**EXERCISE DETAILS:** Rewrite the stretch of items from the line that contains "The width and" through the line that contains "point(1194,289)", replacing "screenshot" with "screen capture" and leaving everything else unchanged. Omit the pictures from your answer.

begin RECORD EXTRACTS

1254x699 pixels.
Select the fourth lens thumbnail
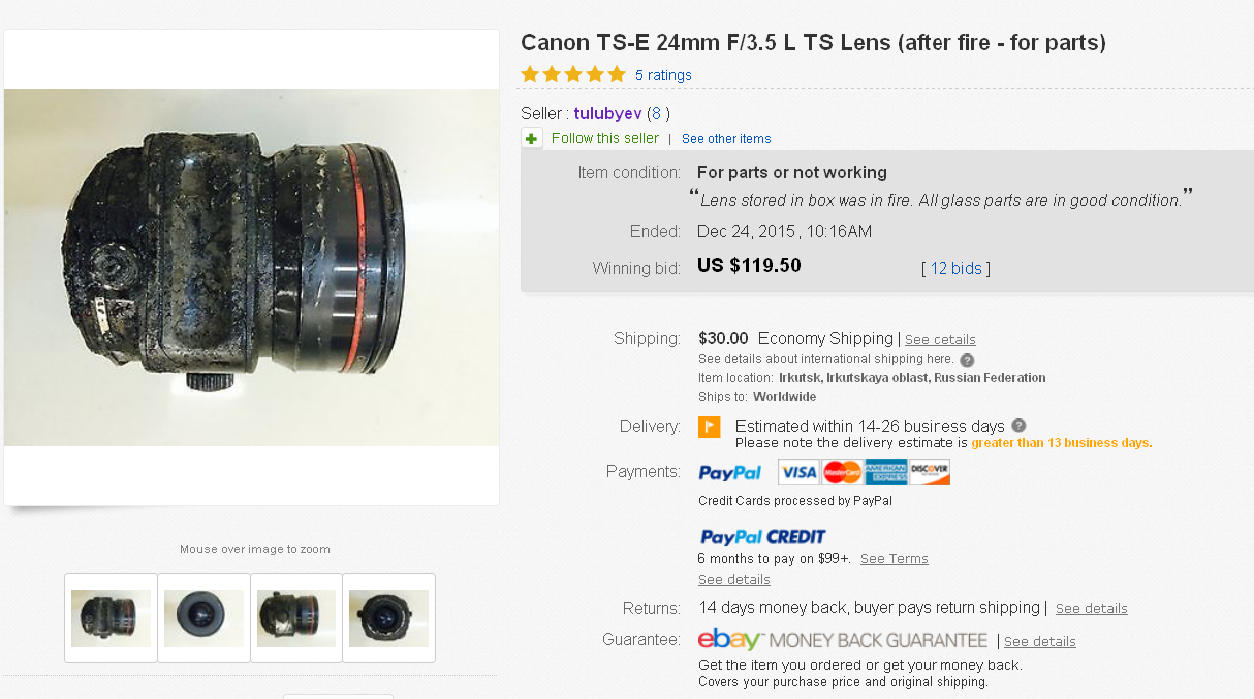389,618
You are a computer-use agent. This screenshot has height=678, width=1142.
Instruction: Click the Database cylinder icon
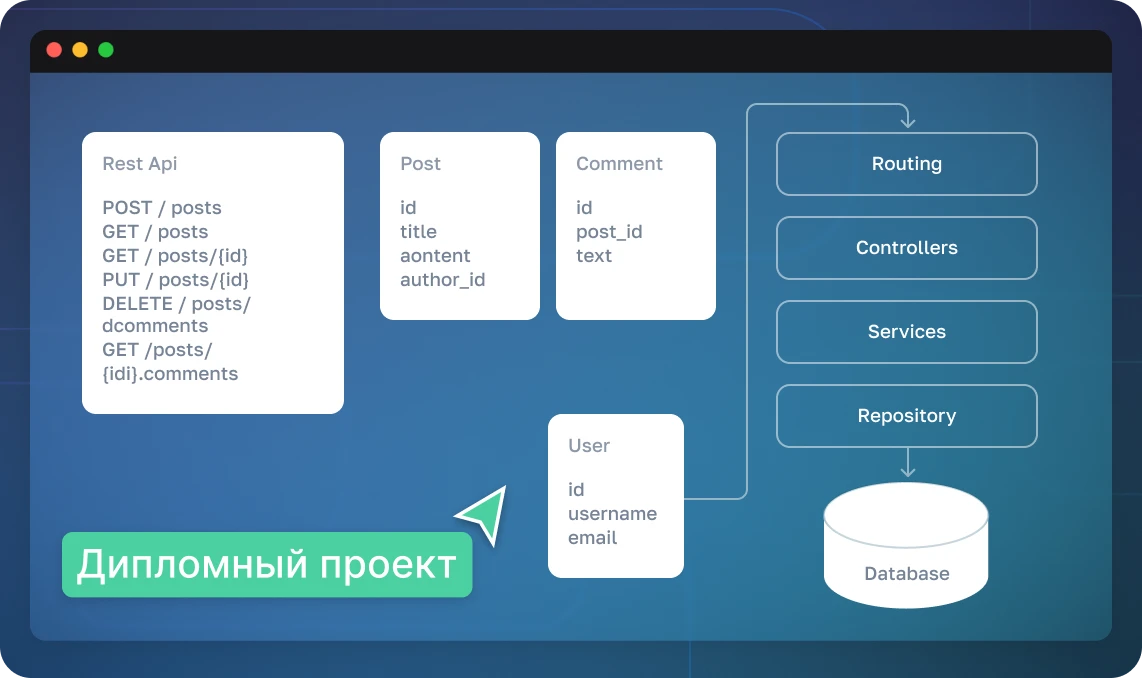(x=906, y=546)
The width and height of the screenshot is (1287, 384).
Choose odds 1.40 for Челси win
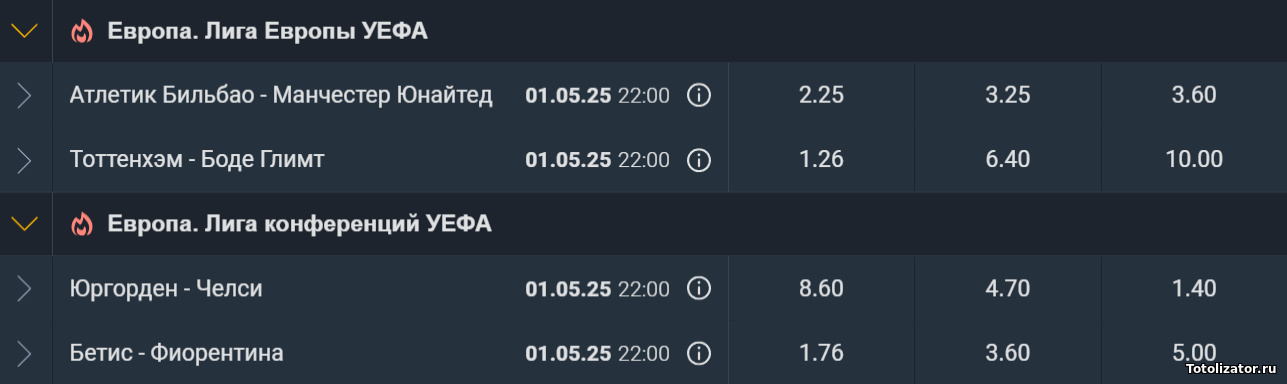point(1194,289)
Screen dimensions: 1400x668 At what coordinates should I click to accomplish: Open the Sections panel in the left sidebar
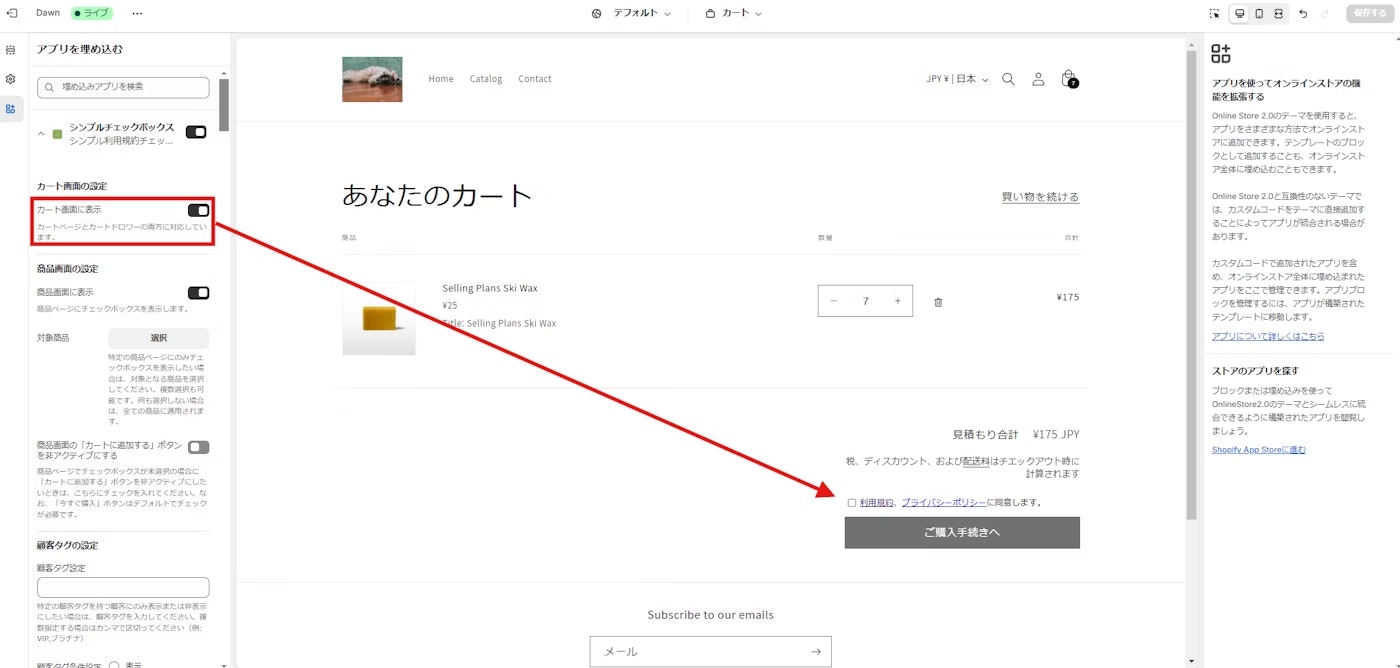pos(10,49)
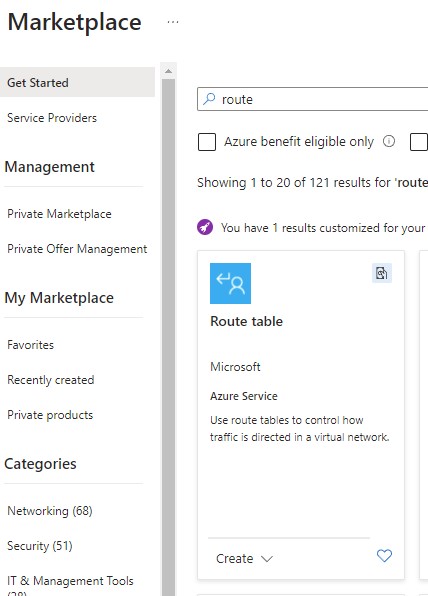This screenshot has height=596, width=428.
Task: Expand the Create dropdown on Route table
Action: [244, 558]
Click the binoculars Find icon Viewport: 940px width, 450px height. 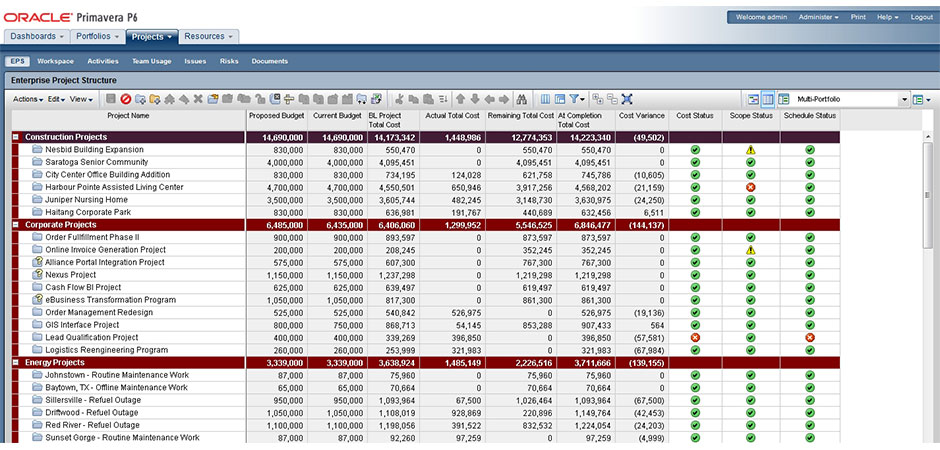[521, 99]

end RECORD EXTRACTS

**SOLUTION TO THIS TASK:**
The width and height of the screen capture is (1287, 384).
Choose odds 1.40 for Челси win
point(1194,289)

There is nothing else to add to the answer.